* [Extract provided]:
=== Section Start ===

Due to their extensive efforts, nitrogenase complexes (FeP and MoFeP) constituted approximately 35% of the total usable particles detected on the cryo-EM grid, while the remaining particles correspond to single proteins consisting of either FeP or MoFeP. Under turnover conditions, two structures of the nitrogenase complex were resolved at a resolution of 2.3 Å, while the cryo-EM structure of resting state of MoFeP was determined at a resolution of 1.8 Å under the same conditions. Although the resting state structure reported in this study exhibited similarity to the earlier crystal structure (Protein Data Bank ID 3U7Q with a root-mean-square deviation = 0.29), distinct nitrogenase complexes were observed under catalytic turnover conditions (Rutledge et al., 2022; Spatzal et al., 2011; Tezcan et al., 2005). The crystal structures of the nitrogenase complex comprised one MoFeP and two homodimeric FePs, resulting in a stoichiometry of 2:1 for the FeP to MoFeP ratio. In contrast, the cryo-EM structures contained one MoFeP and one homodimeric FeP, accompanied by either two nonhydrolyzable ATP analogs or one nonhydrolyzable ATP analog and one ADP (adenosine diphosphate) (Rutledge et al., 2022; Tezcan et al., 2015). The cryo-EM structures revealed that the two αβ halves of MoFeP function independently. Furthermore, these structures demonstrated that the observed partial reactivity and negative cooperativity in nitrogenase arise from the FeP molecule coupled to MoFeP throughout the turnover process. The asymmetric binding of FeP to MoFeP has implications for prolonging the lifespan of the FeP and MoFeP nitrogenase complex, while simultaneously reducing the subsequent electron transfer step from FeP to the P-cluster and M-cluster in MoFeP.
In their groundbreaking study, Rutledge et al. (2022) presented the first cryo-EM structures that unveiled the dynamic nature of the nitrogenase complex under turnover conditions, revealing insights that were not previously attainable through X-ray crystallography. These structures offer compelling evidence supporting the catalytic model of half-reactivity and negative cooperativity in nitrogenase.

=== Section End ===

* [Information supplied]:
=== Section Start ===

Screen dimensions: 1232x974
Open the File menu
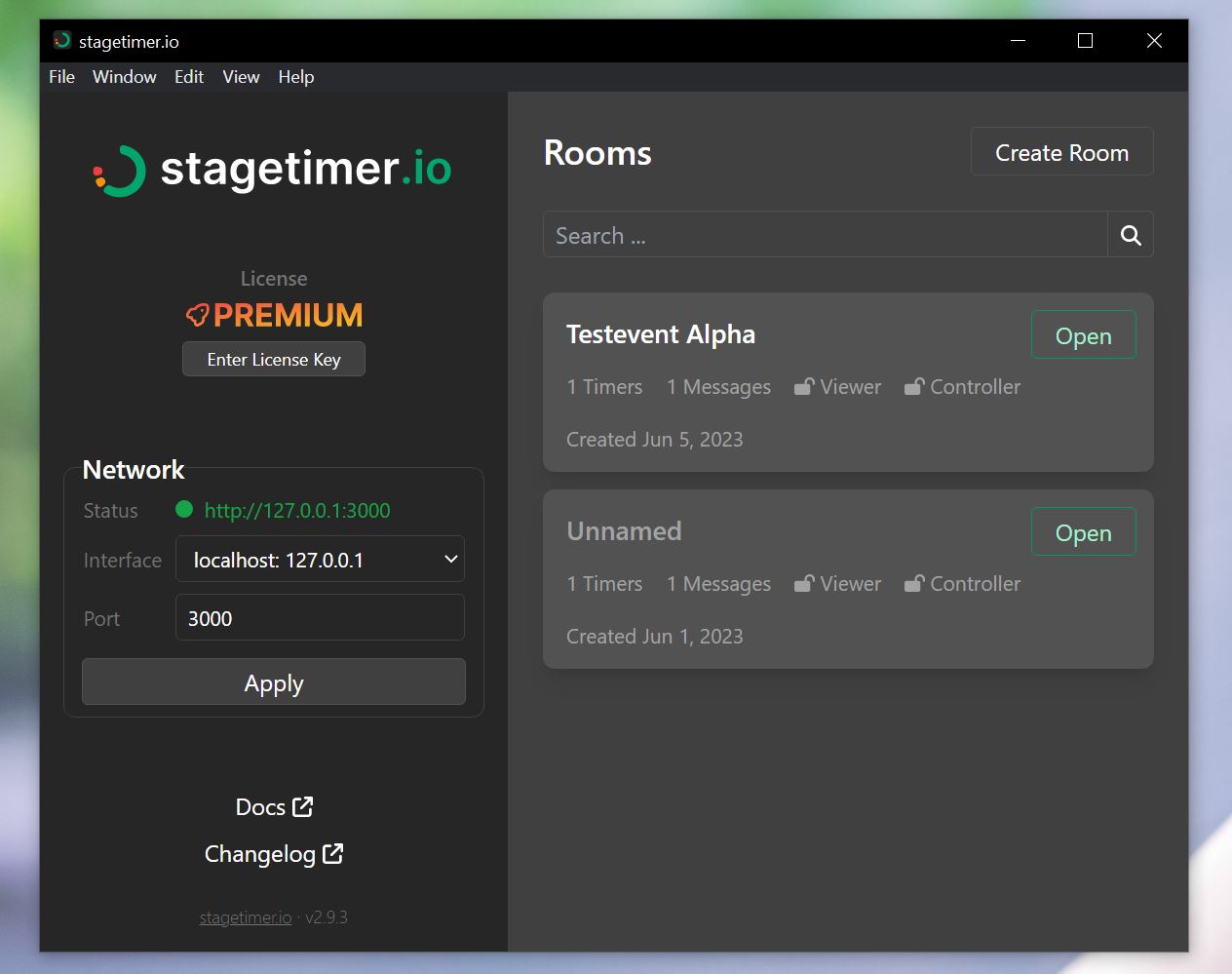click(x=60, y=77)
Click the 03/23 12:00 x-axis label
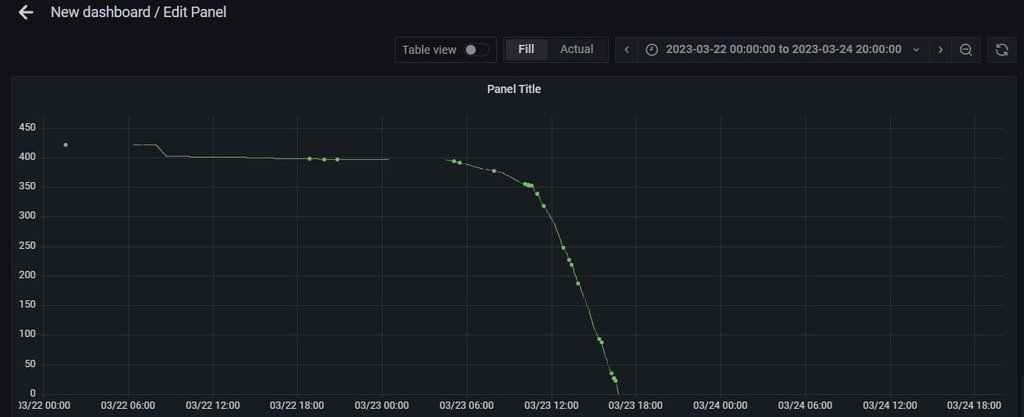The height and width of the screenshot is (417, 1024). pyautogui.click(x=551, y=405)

=== Section End ===

* [The problem]:
Can you transcribe the nitrogenase passage word for word, starting at "In their groundbreaking" and ending at "cooperativity in nitrogenase."?

* [Result]:
In their groundbreaking study, Rutledge et al. (2022) presented the first cryo-EM structures that unveiled the dynamic nature of the nitrogenase complex under turnover conditions, revealing insights that were not previously attainable through X-ray crystallography. These structures offer compelling evidence supporting the catalytic model of half-reactivity and negative cooperativity in nitrogenase.